So last episode I said we would start getting into Caseload Management techniques, and we are…but then I came down with an awful chest infection, missed a couple of weeks of podcasting, went on a wonderful vacation to Vienna, Austria for the holidays, came back to work, had a blizzard (had the furnace go out on the first day of the blizzard), and then have been in a flareup for the past few days (we’ll get back to that in a minute).

During all of this, I had a bit of an epiphany: you can’t actually talk about Caseload Management in Social Work (clinical or otherwise) unless you first talk about self-care. Like…actual self-care. Meaningful self-care. For realsies self-care.

As social workers, we hear a lot about self-care - from the moment we enter Grad School, until the day we retire and beyond. We’re told to do yoga, drink water, seek supervision, meditate, find hobbies, and more. This is all, generally speaking, great advice. The University at Buffalo School of Social Work even has a fantastic Self Care Starter Kit on their website (which you can find at socialwork.buffalo.edu). All of these things are wonderful to do, and can help keep us centered and improve our wellness. However, no amount of tending to office plants (no matter how much I want to personally believe otherwise) will prevent burnout if we don’t make the necessary time for self-care, and if we don’t set up the appropriate, and necessary boundaries.

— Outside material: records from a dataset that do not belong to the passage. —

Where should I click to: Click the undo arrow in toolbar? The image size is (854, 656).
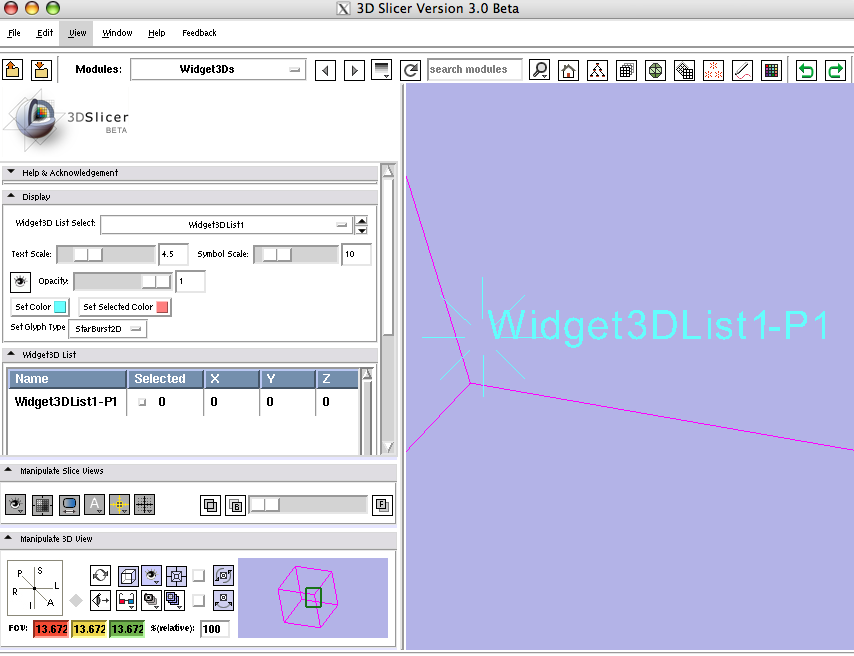(x=806, y=70)
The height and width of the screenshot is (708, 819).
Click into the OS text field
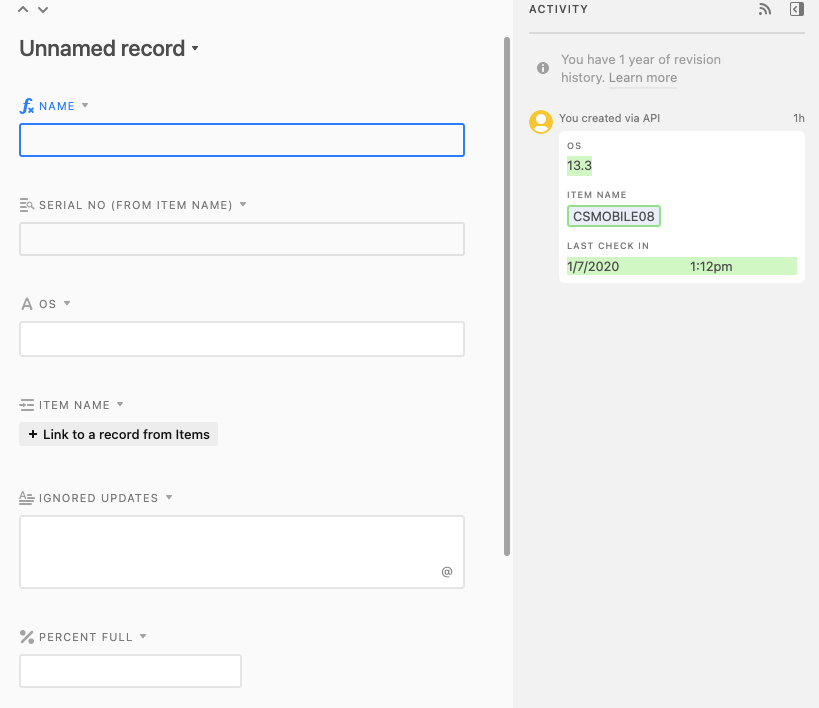tap(242, 339)
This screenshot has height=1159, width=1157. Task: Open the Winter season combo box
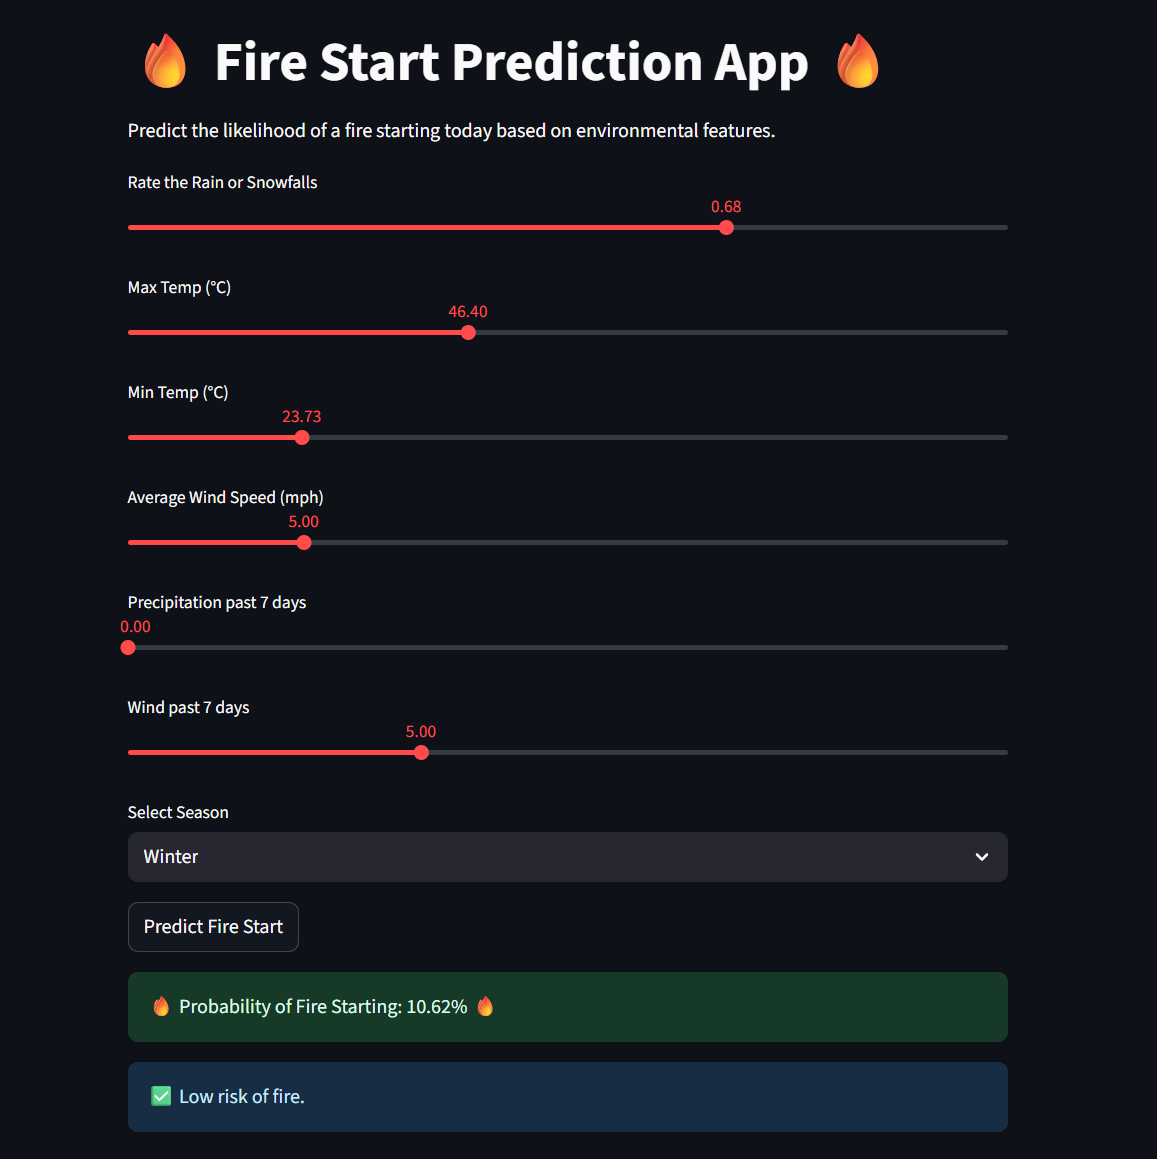[550, 857]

What I’ve found missing from the conversation - and I preface this with the standard disclaimer that these thoughts are my own, and don’t represent any organization I work for, have worked for, or may ever work for in the future - are two things. The first, is how are agencies actually supporting their workers in conducting self-care on the job (which I maintain is an ethical imperative)?; and the second is, how are we - as social workers - working to build it into our schedules, time management, and caseload management practices whether our employers or agencies want to support us in these endeavors or not? And I don’t mean in some covert way that Human Resources can never find out about. I mean in a very transparent “I require self-care to do my job, and some of that self-care happens on the clock, look, it’s right there in my schedule…” sort of way.

The answer that I have found for myself (and I promise we’ll get back to base camp if I bring us too far off the beaten path for a while) is Bullet Journaling, or BuJo-ing. I have always been a journaler, writer, blogger, and obsessive calendar keeper and office supply aficionado (some might even say hoarder)…I fell into Bullet Journaling a few years ago because it worked with how my brain worked (and it turns out that the inventor, Ryder Carroll and I have some similarities in that area, and I’m willing even to bet that parts of our notebooks might have even looked the same if we were to compare them back when we were in High School)…but Ryder found a way to really create a way of systemizing his process, and combining his method with CBT, mindfulness, and - while I don’t think it was intentional - even a bit of DBT.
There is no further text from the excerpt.